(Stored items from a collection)
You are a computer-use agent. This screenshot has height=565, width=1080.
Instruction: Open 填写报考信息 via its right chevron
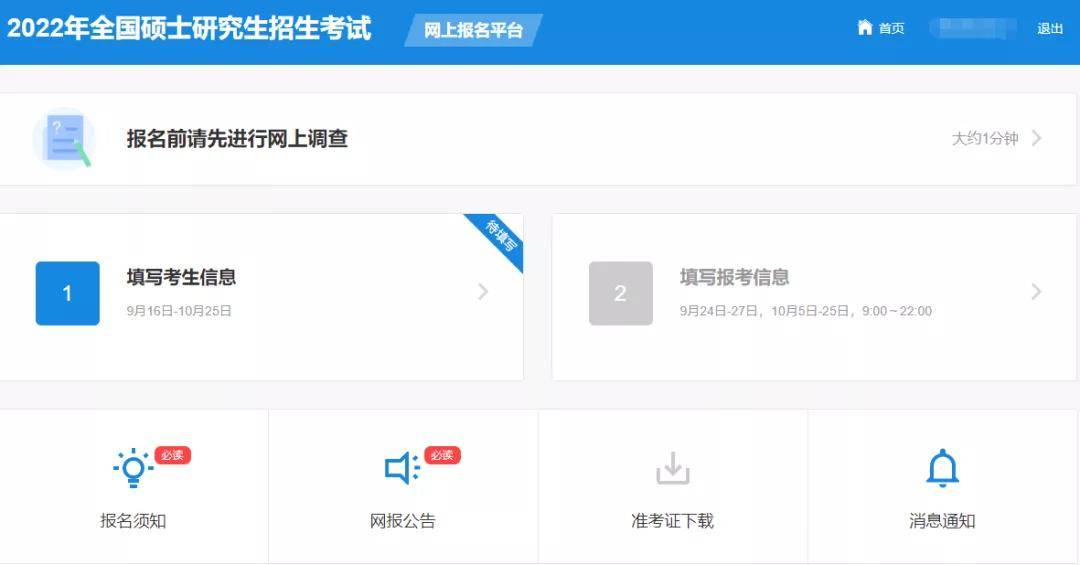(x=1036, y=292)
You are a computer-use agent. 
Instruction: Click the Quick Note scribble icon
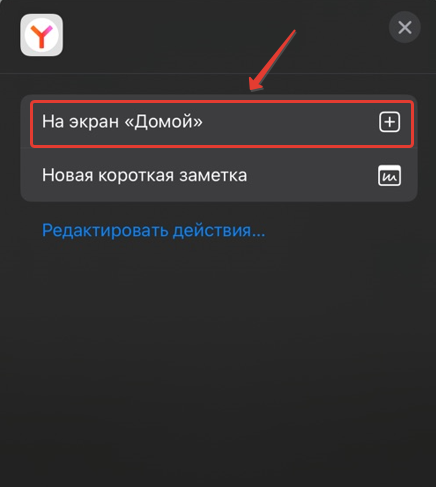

**Brief**
Scan the records above for the string "computer", then select every line that holds it.

**Task response**
You are a computer-use agent. This screenshot has height=565, width=1080.
You are a computer-use agent. 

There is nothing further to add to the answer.